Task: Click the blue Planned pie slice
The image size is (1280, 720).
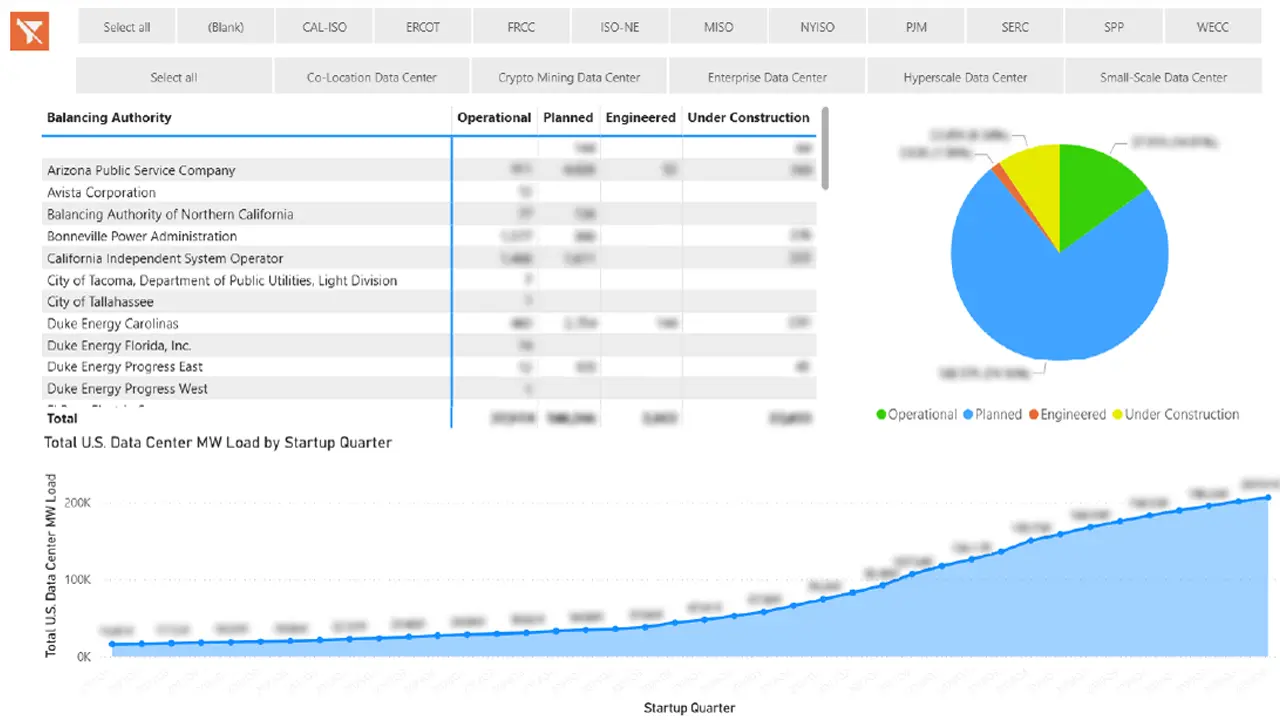Action: click(x=1060, y=300)
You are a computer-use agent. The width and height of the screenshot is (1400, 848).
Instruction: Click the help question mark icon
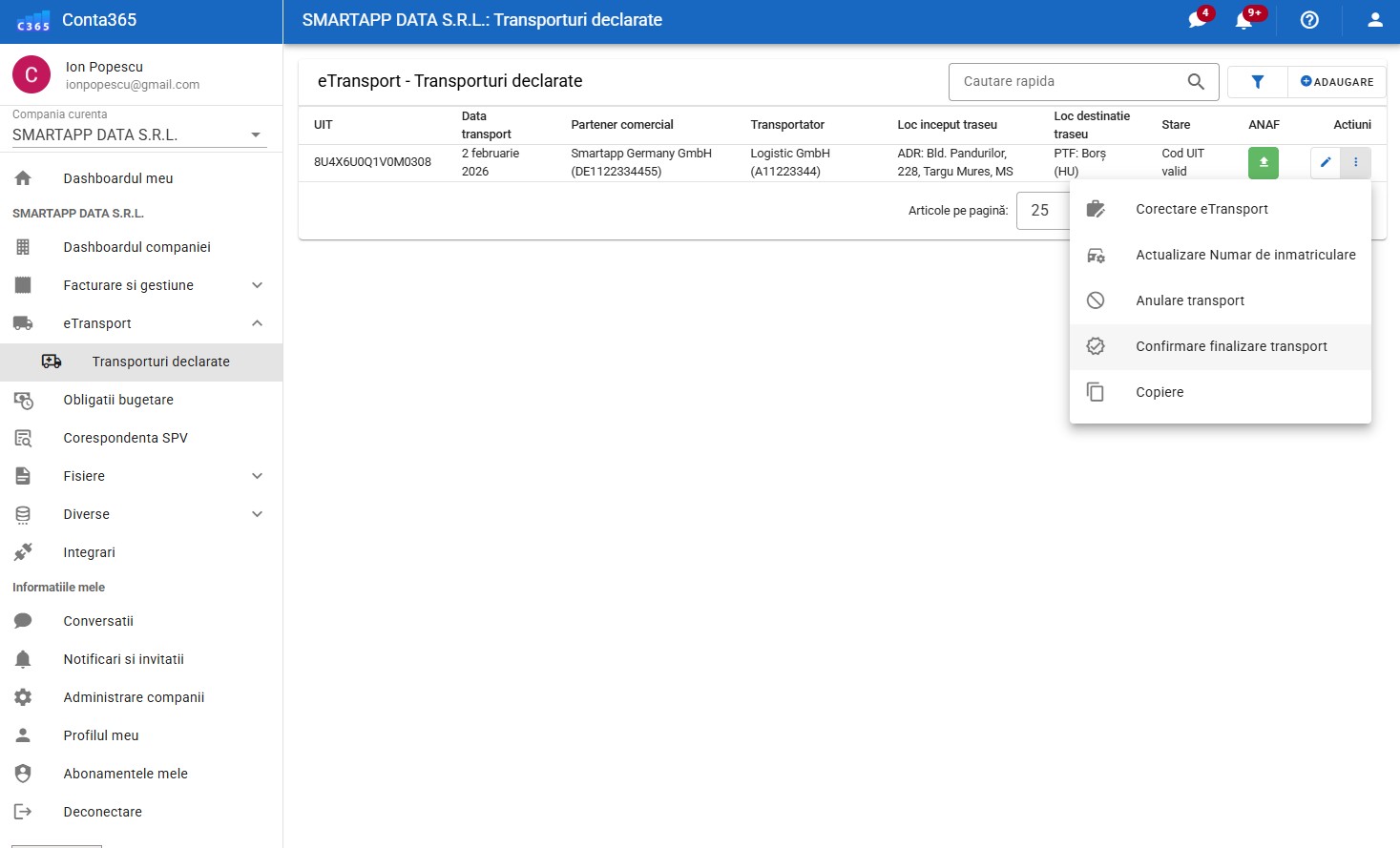pos(1309,20)
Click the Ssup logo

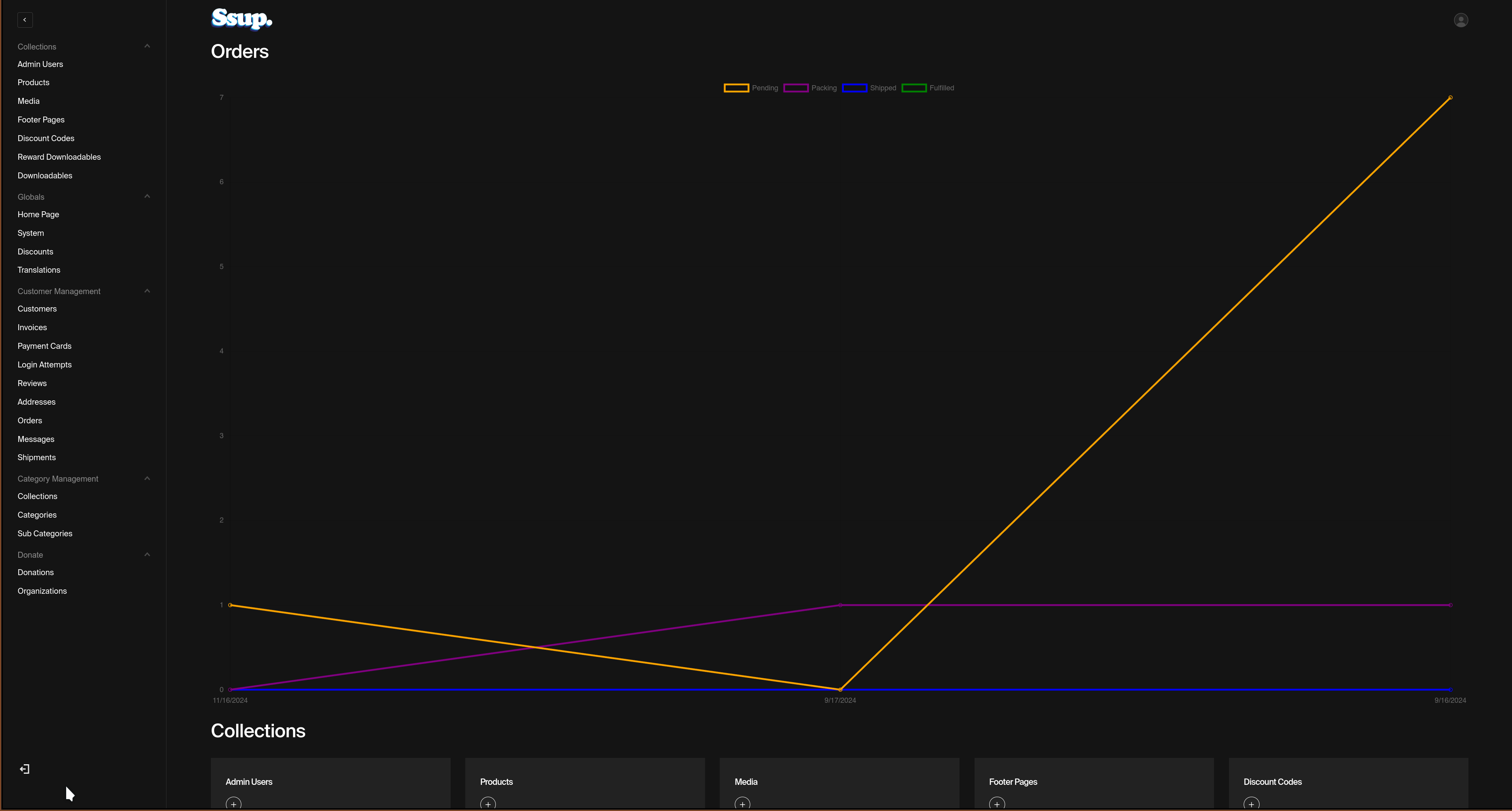coord(241,19)
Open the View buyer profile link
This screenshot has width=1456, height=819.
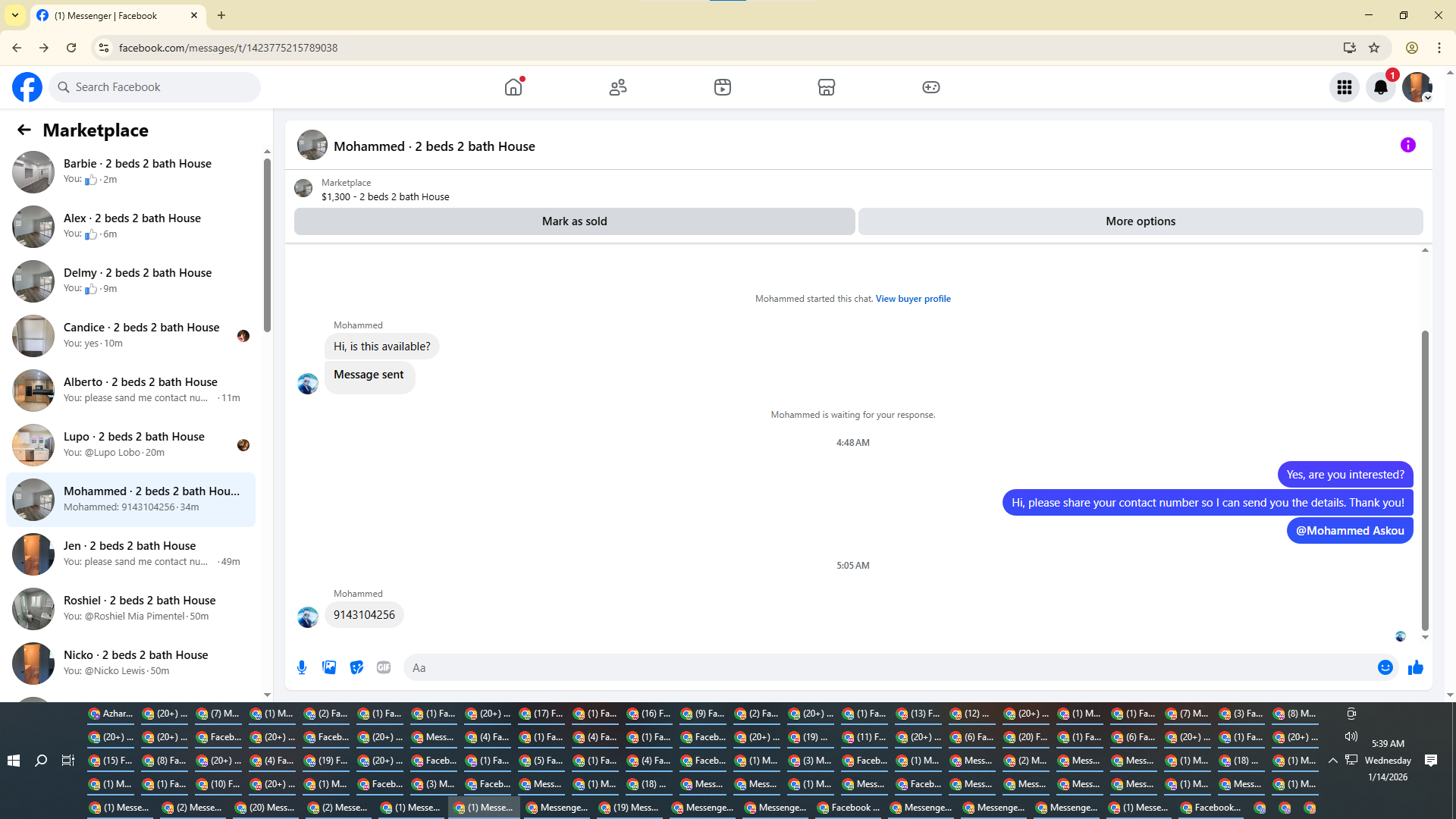point(912,299)
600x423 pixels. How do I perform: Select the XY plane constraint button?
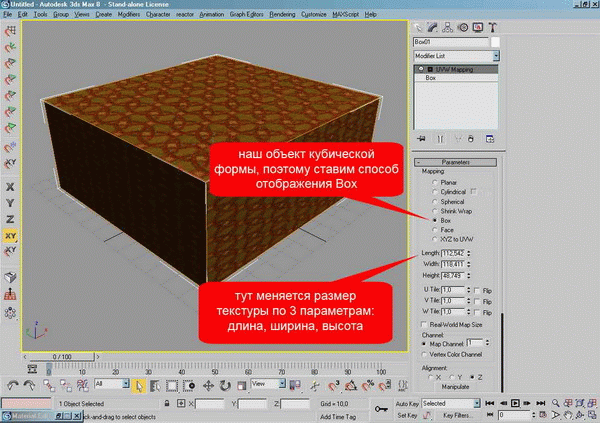click(9, 236)
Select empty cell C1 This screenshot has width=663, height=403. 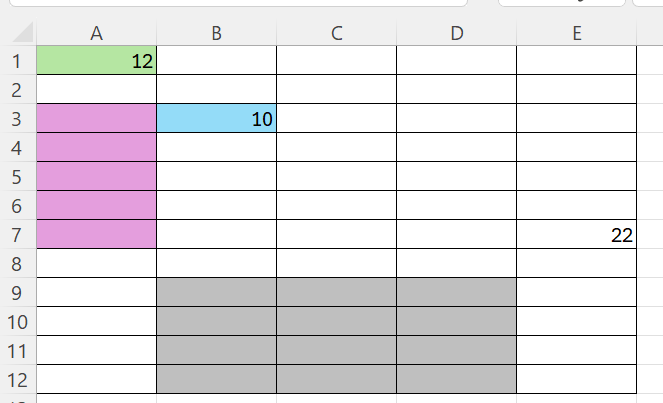click(336, 61)

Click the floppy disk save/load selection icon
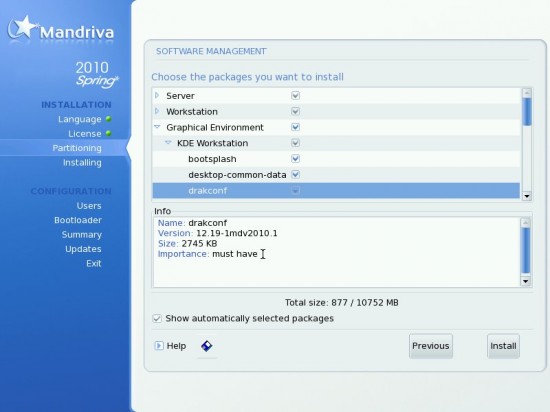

- - - -

(Exercise instructions)
Render the records from their start through the line containing "coord(241,19)" as a two-column CSV with columns instruction and answer, one row per record. Put each field in quotes, turn line breaks into spaces, and leave out the pictures.

(Exercise solution)
instruction,answer
"Task: Click the blue Planned pie slice The image size is (1280, 720).","Action: click(x=1060, y=300)"
"You are a computer-use agent. The width and height of the screenshot is (1400, 848). Instruction: Click the help question mark icon","pos(1309,20)"
"Click the Ssup logo","coord(241,19)"